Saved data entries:
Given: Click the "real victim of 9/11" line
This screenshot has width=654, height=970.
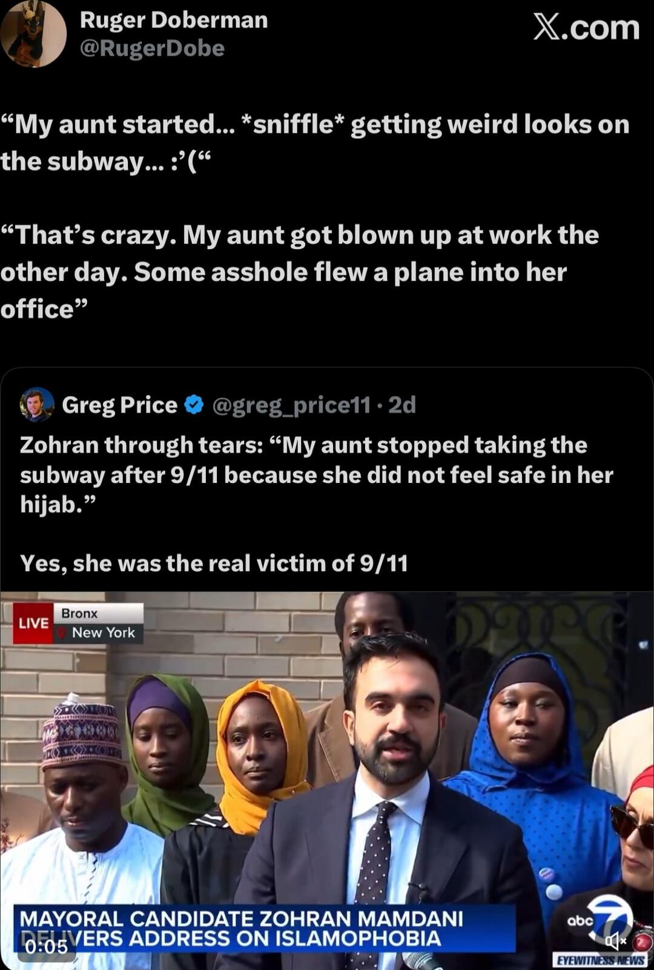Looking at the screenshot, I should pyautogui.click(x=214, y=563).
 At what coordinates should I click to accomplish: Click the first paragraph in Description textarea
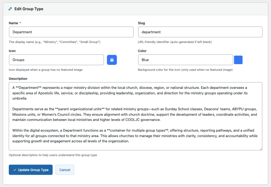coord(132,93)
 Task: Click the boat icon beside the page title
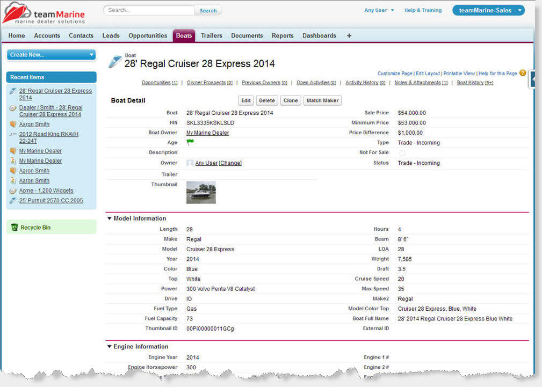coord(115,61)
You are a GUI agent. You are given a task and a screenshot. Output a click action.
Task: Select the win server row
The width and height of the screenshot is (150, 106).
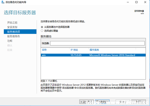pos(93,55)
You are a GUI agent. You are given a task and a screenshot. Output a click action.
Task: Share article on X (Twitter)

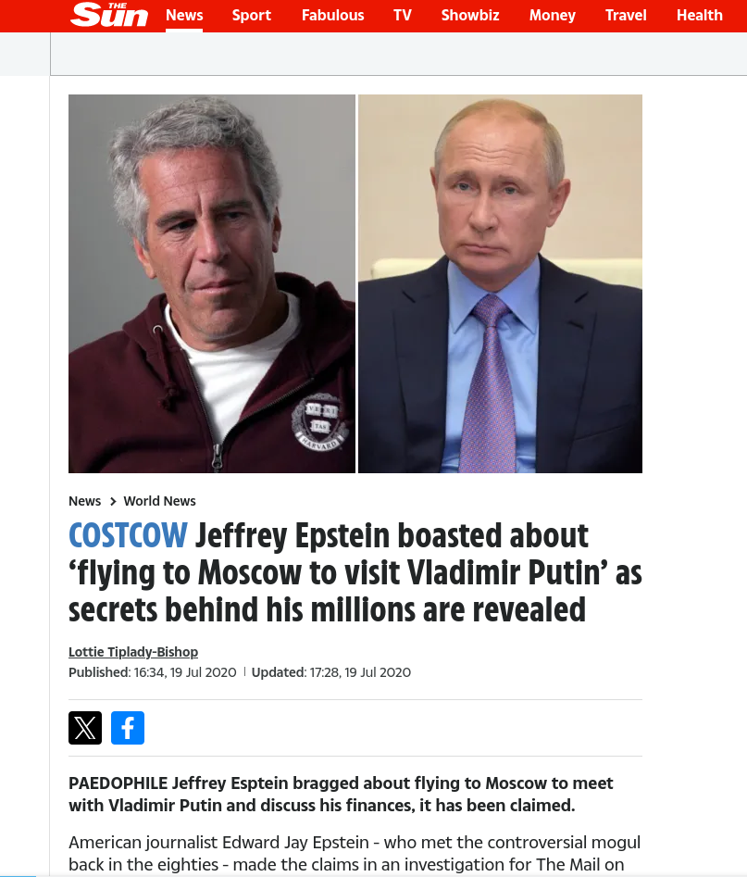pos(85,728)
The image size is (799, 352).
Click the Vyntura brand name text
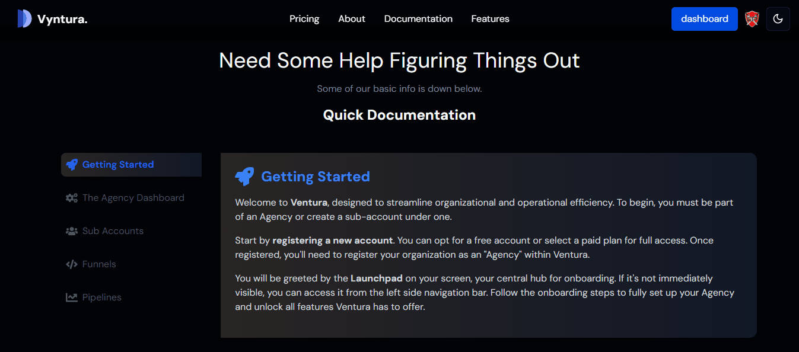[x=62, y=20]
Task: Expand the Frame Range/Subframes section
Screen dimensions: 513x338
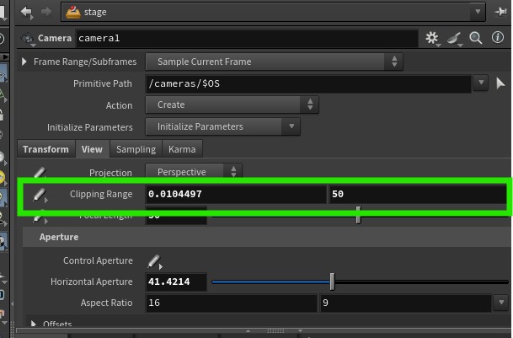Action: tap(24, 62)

--

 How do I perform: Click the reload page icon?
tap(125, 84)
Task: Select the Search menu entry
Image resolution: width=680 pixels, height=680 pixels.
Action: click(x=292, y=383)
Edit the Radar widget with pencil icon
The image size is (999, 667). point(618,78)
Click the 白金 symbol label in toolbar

---

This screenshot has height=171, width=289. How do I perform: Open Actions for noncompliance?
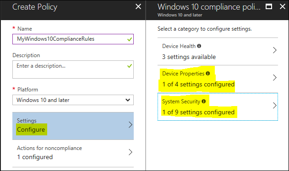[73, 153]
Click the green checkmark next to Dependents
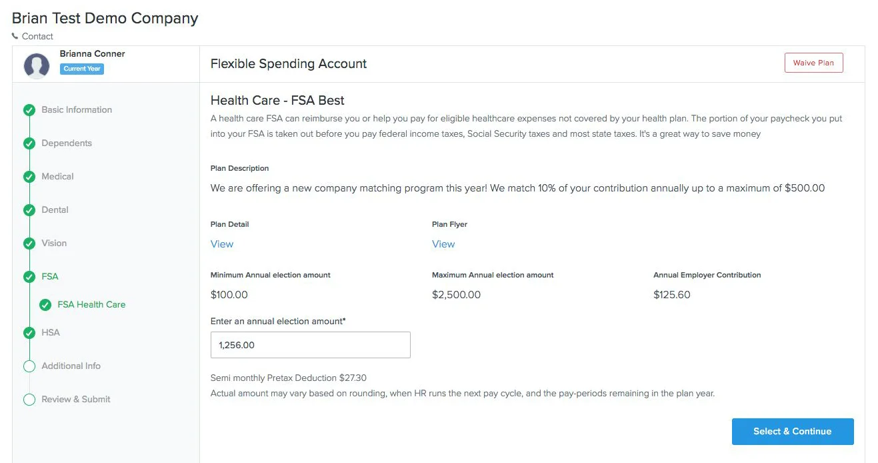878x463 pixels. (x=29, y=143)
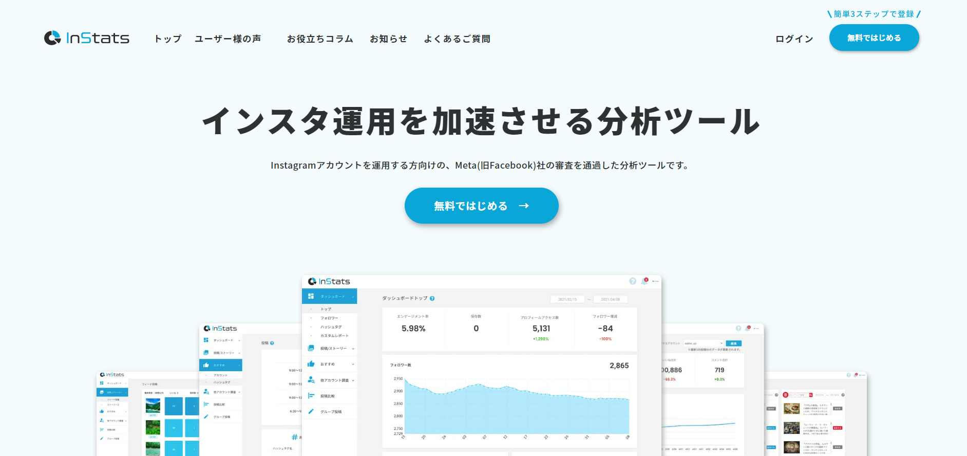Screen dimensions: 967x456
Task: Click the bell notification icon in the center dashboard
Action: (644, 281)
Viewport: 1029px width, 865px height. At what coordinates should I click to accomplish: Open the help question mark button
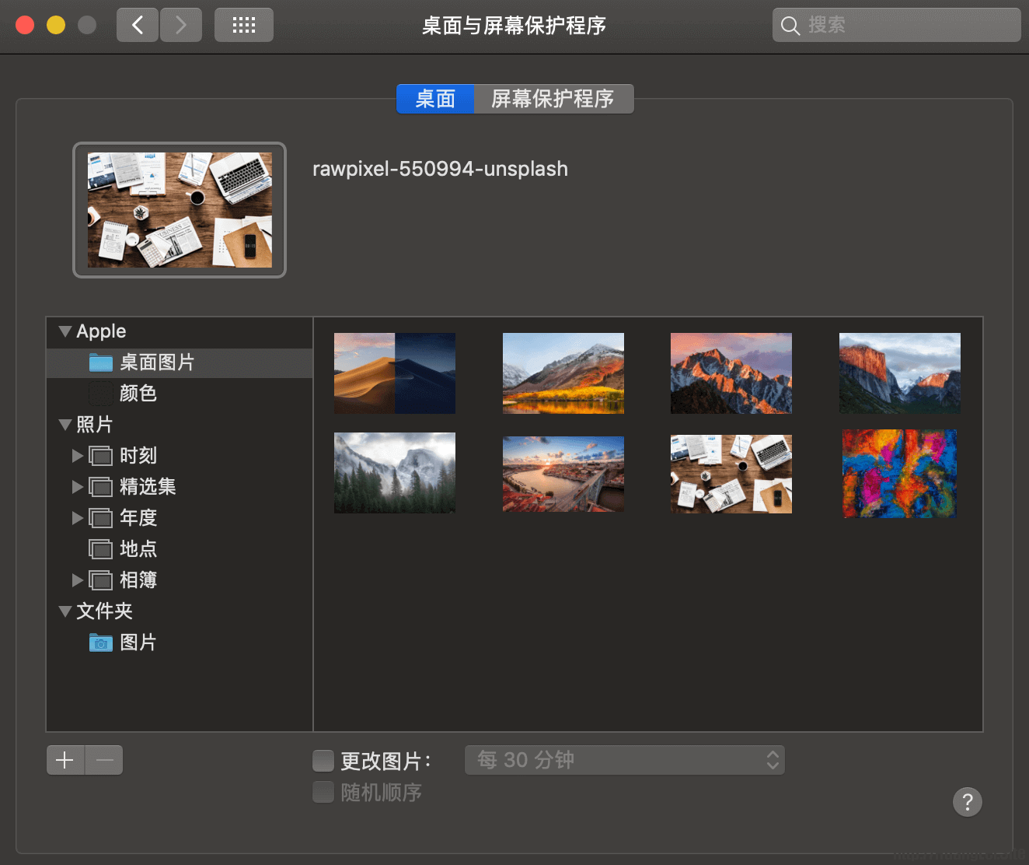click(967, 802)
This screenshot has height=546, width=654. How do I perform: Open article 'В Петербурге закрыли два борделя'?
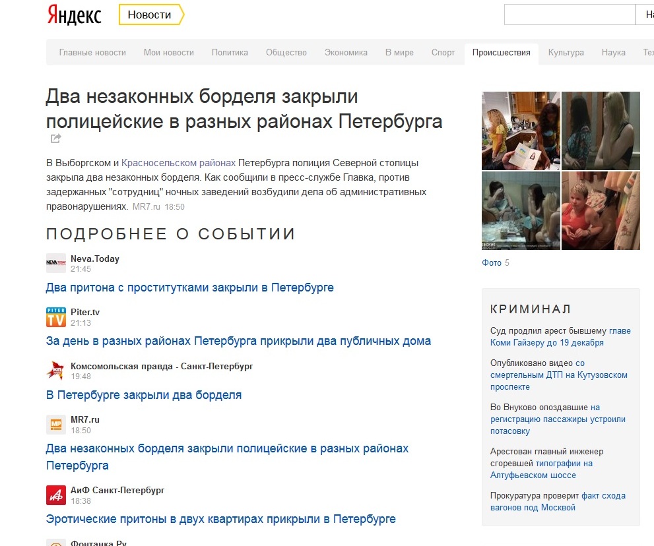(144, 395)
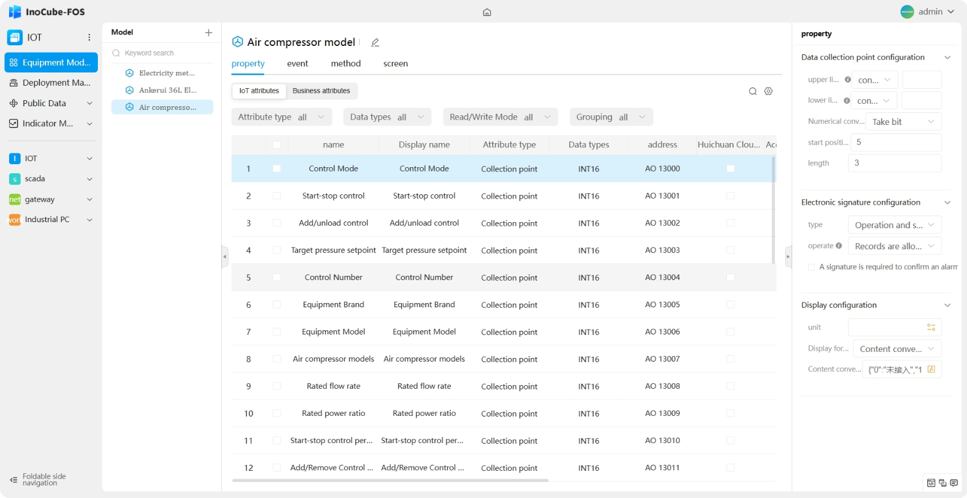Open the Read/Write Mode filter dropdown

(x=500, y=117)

__EXERCISE__: Work out how many lines in the entries contain the string "Select", then reply with that number and nothing more.

__SOLUTION FOR THIS EXERCISE__: 2